The order that authorised the controversial data collection programme has been declassified by the US government and is to be released, news reports said on Tuesday.
The order, issued by the Foreign Intelligence Surveillance Court, set out the rules and rationale for the bulk collection of US phone records, the Los Angeles Times reported, citing an unidentified senior US official.
The declassified order is expected to be made public on Wednesday when Deputy Attorney General James Cole, National Security Agency (NSA) Deputy Director John Inglis and other officials are to appear before the Senate Judiciary Committee.
The NSA has collected telephone records without a court order since shortly after the terrorist attacks of September 11, 2001. The secret court order authorising the collection came in 2007.
Administration officials are planning to release two white papers on the telephone data programme that were provided to Congress in 2009 and 2011 before House and Senate votes to reauthorise the law behind it, the senior official said. The Times said he spoke on condition of anonymity because he was not authorised to be quoted.
Former NSA contractor Edward Snowden disclosed the programme by giving the Guardian newspaper and the Washington Post a secondary order from the court, the LA Times said. The primary order – the one set to be released – has more details, including about the rules under which the database of phone records may be queried, according to the official.

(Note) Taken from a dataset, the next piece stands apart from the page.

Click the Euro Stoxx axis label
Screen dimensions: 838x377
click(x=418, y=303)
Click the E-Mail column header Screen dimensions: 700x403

Snowden unveiled the government’s extensive surveillance of the US’s private phone system in May and then fled the country.
Snowden has been stranded at a Moscow airport for weeks and could be granted asylum in Russia. Since his disclosures, administration officials have been internally debating how much information about the programme and the secret orders of the foreign intelligence court should be released to the public, the LA Times said.